Люди Запада тоже задумались, действительно ли либеральная демократия является великим чаянием всего человечества и не была ли вера в это проявлением узкого этноцентризма. Когда европейцы вынуждены были иметь дело с не европейским миром, сначала как колонизаторы, потом как покровители во время "холодной" войны и (теоретически) равноправные партнеры в мире суверенных национальных государств, они стали задаваться вопросом об универсальности собственных идей. Суицидальное саморазрушение в двух мировых войнах вскрыло ложность идеи о превалирующей рациональности Запада; различие между варварским и цивилизованным, столь очевидное для европейцев девятнадцатого столетия, стало куда труднее определить после нацистских лагерей смерти.

Вместо единого направления движения истории вдруг открылось столько направлений, сколько есть на Земле народов или цивилизаций, и у либеральной демократии среди этих направлений привилегий не оказалось.
В наше время одним из самых явных проявлений пессимизма была почти поголовная вера в то, что жизнеспособная коммунистически тоталитарная альтернатива западной либеральной демократии будет существовать вечно. В семидесятых годах Генри Киссинджер, бывший тогда государственным секретарем предупреждал своих сограждан: "Сегодня, впервые в нашй истории, мы смотрим в глаза суровой реальности: этот [коммунистический] вызов не исчезнет... Мы должны научиться вести внешнюю политику так, как приходилось вести ее другим государствам много веков: без уклонения и без передышки"....Эти условия не переменятся"14. Согласно Киссинджеру, утопией было бы пытаться реформировать фундаментальные политические и общественные структуры враждебных держав вроде СССР.

Политическая зрелость означает умение принимать мир таким, каков он есть, а не таким, каким мы хотим его видеть, а это значит, что надо уживаться с брежневским Советским Союзом. И хотя :конфликт между коммунизмом и демократией можно приглушить, ни его, ни вероятность апокалиптической войны исключить до конца нельзя.
Взгляды Киссинджера никак не были уникальны. Почти любой профессионал в области изучения политики вообще и внешней политики в частности верил в вечность коммунизма, и его падение во всем мире в конце восьмидесятых было почти абсолютно неожиданным. Эта слепота была не только результатам влияния идеологической догмы на "бесстрастный" взгляд на события.

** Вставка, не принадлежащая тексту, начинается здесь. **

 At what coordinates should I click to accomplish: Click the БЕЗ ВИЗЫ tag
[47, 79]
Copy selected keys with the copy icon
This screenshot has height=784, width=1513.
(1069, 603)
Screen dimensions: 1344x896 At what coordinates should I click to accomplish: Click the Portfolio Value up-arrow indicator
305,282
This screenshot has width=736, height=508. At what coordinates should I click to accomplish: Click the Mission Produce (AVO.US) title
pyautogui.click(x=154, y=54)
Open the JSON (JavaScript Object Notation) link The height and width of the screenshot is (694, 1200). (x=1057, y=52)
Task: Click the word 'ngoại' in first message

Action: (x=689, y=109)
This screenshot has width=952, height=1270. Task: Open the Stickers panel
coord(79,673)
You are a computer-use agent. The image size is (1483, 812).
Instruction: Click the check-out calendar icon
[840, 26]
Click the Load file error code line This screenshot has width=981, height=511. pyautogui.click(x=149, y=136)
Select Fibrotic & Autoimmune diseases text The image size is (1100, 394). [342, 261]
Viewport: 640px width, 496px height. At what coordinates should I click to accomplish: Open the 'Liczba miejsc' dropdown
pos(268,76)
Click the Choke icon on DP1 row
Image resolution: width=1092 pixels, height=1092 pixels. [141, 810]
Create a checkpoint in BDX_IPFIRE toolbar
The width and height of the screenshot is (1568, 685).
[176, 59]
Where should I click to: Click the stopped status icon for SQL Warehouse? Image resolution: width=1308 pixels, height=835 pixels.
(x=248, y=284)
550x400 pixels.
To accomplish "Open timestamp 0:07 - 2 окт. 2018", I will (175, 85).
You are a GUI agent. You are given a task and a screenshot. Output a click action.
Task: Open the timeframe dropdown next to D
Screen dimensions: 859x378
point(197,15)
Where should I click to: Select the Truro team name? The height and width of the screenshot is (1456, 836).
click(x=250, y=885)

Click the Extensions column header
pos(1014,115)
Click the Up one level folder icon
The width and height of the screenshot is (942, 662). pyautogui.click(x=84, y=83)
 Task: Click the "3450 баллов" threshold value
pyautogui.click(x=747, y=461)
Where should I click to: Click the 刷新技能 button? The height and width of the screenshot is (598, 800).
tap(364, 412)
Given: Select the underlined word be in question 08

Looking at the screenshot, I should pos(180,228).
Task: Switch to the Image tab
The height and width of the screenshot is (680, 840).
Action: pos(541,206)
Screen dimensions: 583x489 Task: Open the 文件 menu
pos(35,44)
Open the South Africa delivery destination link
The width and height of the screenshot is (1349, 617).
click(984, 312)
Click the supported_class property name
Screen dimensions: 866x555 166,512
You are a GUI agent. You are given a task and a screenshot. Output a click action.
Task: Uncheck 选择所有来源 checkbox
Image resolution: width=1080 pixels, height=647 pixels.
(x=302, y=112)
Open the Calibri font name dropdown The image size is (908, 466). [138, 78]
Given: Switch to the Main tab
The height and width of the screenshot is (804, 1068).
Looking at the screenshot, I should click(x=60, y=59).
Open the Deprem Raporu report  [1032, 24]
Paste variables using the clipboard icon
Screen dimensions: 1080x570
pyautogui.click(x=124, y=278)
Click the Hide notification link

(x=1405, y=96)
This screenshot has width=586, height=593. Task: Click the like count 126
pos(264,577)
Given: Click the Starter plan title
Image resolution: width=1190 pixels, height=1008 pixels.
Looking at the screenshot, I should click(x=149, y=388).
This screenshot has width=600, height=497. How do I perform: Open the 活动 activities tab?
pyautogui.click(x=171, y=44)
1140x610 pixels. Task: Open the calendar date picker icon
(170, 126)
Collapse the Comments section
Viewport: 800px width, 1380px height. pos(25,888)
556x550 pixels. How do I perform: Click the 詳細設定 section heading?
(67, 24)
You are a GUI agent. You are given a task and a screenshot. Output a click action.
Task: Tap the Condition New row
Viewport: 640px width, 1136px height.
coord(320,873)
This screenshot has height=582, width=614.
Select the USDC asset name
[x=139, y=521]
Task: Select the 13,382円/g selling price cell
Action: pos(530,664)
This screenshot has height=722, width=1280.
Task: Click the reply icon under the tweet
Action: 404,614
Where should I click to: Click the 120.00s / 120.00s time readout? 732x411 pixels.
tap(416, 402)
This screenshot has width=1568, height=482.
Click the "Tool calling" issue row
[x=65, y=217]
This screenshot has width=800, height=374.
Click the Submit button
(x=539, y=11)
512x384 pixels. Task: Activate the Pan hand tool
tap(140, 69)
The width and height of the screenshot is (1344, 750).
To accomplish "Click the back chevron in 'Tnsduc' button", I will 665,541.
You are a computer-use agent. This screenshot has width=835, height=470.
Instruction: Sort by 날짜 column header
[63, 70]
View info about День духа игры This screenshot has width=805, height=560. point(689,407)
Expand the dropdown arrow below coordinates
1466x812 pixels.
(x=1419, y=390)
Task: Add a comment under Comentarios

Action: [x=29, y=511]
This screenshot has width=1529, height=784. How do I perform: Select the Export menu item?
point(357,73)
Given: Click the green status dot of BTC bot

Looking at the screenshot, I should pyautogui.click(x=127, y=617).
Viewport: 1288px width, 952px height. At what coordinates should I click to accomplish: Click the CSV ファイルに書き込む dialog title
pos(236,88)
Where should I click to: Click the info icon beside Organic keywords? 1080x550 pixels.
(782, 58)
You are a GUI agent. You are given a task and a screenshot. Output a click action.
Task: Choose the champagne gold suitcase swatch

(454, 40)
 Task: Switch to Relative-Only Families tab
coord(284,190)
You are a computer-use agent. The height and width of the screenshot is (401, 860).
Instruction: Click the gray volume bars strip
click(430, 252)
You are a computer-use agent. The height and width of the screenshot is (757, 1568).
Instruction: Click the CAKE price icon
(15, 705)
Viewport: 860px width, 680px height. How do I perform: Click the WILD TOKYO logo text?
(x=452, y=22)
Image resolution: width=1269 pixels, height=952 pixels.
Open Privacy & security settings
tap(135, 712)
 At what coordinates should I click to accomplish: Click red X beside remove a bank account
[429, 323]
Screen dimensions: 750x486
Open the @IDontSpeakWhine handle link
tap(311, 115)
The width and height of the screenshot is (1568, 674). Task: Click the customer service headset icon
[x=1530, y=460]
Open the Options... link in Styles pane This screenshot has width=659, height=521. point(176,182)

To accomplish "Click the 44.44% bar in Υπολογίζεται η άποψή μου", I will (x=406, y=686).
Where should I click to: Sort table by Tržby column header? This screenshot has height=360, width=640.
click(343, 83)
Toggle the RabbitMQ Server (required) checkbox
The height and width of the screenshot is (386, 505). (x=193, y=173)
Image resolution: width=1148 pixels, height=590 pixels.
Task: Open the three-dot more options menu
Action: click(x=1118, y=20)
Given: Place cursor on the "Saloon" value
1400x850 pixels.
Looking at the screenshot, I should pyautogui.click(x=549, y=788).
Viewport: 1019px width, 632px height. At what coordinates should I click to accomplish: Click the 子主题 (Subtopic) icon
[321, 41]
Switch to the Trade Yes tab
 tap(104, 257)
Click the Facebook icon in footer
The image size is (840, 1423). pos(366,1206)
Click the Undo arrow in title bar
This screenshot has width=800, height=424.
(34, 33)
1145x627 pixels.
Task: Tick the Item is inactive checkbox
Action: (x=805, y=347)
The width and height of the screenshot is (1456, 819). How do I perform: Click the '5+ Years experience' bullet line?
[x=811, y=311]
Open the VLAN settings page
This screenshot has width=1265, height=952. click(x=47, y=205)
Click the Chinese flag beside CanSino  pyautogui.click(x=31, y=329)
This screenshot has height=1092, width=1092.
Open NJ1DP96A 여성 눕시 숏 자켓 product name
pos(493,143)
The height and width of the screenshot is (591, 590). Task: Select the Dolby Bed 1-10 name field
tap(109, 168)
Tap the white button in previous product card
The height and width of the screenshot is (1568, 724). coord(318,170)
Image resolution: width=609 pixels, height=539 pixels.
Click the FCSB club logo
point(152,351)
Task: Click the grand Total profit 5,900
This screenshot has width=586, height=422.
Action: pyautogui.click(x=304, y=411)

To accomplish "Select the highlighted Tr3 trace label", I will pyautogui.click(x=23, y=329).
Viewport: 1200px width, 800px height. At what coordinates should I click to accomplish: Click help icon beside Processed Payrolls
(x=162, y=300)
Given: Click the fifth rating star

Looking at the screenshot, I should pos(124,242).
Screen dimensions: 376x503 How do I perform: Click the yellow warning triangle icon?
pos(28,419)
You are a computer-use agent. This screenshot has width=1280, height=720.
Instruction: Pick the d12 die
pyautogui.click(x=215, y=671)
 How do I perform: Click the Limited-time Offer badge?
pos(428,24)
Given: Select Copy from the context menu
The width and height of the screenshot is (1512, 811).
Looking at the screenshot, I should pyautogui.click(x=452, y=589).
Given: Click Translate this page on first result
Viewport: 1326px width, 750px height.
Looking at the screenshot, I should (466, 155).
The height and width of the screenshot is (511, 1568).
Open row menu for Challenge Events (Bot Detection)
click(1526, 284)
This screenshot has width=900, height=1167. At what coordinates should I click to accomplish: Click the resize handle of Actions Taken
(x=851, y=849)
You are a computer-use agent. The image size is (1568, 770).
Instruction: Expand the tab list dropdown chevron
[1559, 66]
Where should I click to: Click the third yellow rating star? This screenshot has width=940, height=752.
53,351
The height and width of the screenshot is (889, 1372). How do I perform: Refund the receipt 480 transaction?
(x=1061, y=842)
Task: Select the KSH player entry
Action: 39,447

Она охватила людей любой политической окраски – левых, правых, центр, журналистов, ученых, политиков и Востока, и Запада.15 Корни этой слепоты уходят куда глубже обыкновенной пристрастности, в необычайный исторический пессимизм, порожденный событиями века.
И даже сравнительно недавно, в 1983 году, Жан-Франсуа Ревель заявлял, что "демократия может в конце концов оказаться всего лишь исторической случайностью, коротким просветом, который закрывается на наших глазах.".16 Правые, конечно, никогда не верили, что коммунизм приобрел какую бы то ни было легитимность в глазах народов, которые он контролирует, и вполне ясно видели экономические провалы социалистических обществ. Но из правых многие верили, что "провалившиеся общества" вроде Советского Союза нашли все же ключ к власти, изобретя ленинского типа тоталитаризм, при котором небольшая банда чиновников-диктаторов может держать власть с помощью современной организации и технологии и управлять огромными массами практически бесконечно. Тоталитаризм преуспел не просто в запугивании своего населения, он заставил это население поверить в ценности его коммунистических господ. Это одно из отличий, которые Джин Киркпатрик в своей знаменитой статье 1979 года провела между авторитарными режимами правых и радикальным тоталитаризмом левых.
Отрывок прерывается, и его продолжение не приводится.